FINK: ... nor τέχνη as bringing forth. For τέχνη is the bringing-forth of a specific form out of the substratum of an available, though not manufactured, material ...
HEIDEGGER: ... in distinction to creatio ...
FINK: ... which brings-forth living creatures. We must thus bracket out an entire catalog of current ways of thinking in order not to think coming-forth-to-appearance in an inappropriate manner. But such a procedure has only the character of a via negationis [way of negation], and does not lead a step nearer to an understanding of what the shining-forth of τὰ πάντα or ὄντα in the ἕν of fire, sun or λόγος means.
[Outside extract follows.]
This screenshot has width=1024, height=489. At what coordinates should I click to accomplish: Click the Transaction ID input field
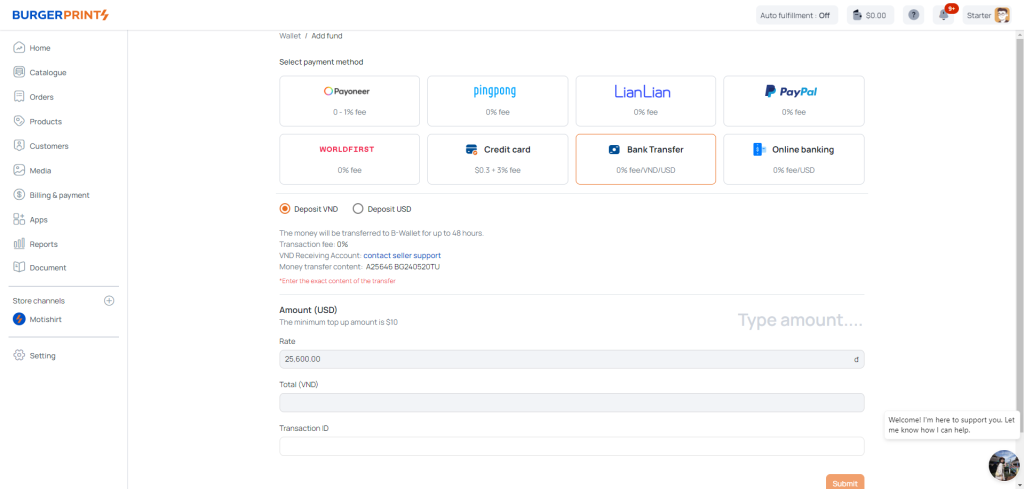571,446
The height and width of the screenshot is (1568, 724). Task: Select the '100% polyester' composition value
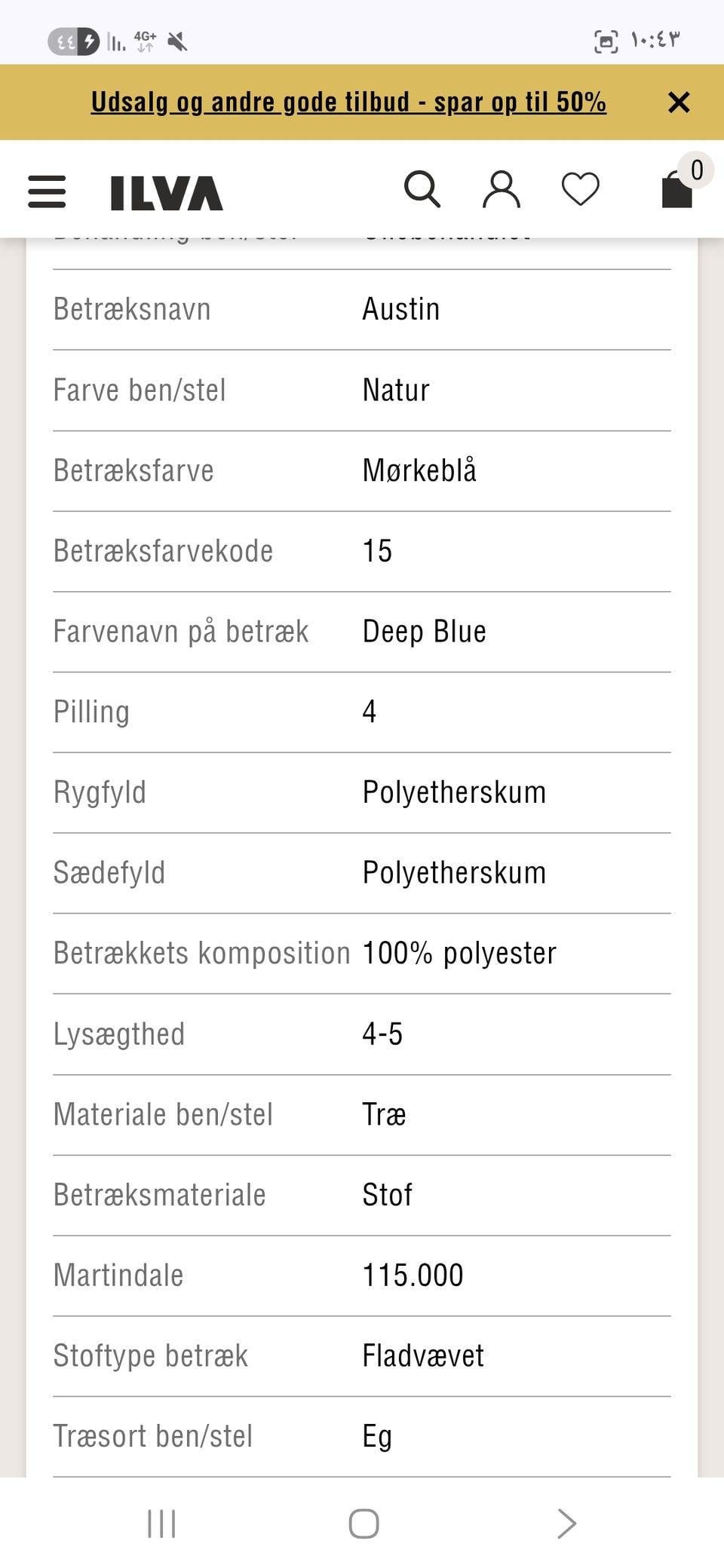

HEIDEGGER: Coming-forth-to-appearance concerns a general reference ...
FINK: ... the puzzling reference of ἕν and πάντα. This reference is puzzling because the ἕν never occurs among τὰ πάντα. τὰ πάντα means all of what is. But what kind of allness is that? We know relative, specific allness like that of genus and species. For example, we think an allness of species in the concept "all living things." τὰ πάντα, however, form no relative allness, but rather the allness of everything which is. Yet ἕν does not fall under the allness of τὰ πάντα. Rather, the other way around, τὰ πάντα are housed in ἕν, but not-as you have once said in a lecture-like potatoes in a sack, but rather in the sense of what is in being.
HEIDEGGER: We must ask still more closely about τὰ πάντα and ὄντα. How should we interpret ὄντα? What are τὰ πάντα? {143}
FINK: For one thing, we could make the attempt to enumerate whatever there is. What is, for instance, is not just nature and her things. We could begin an enumeration with the elements: sea, earth, heaven.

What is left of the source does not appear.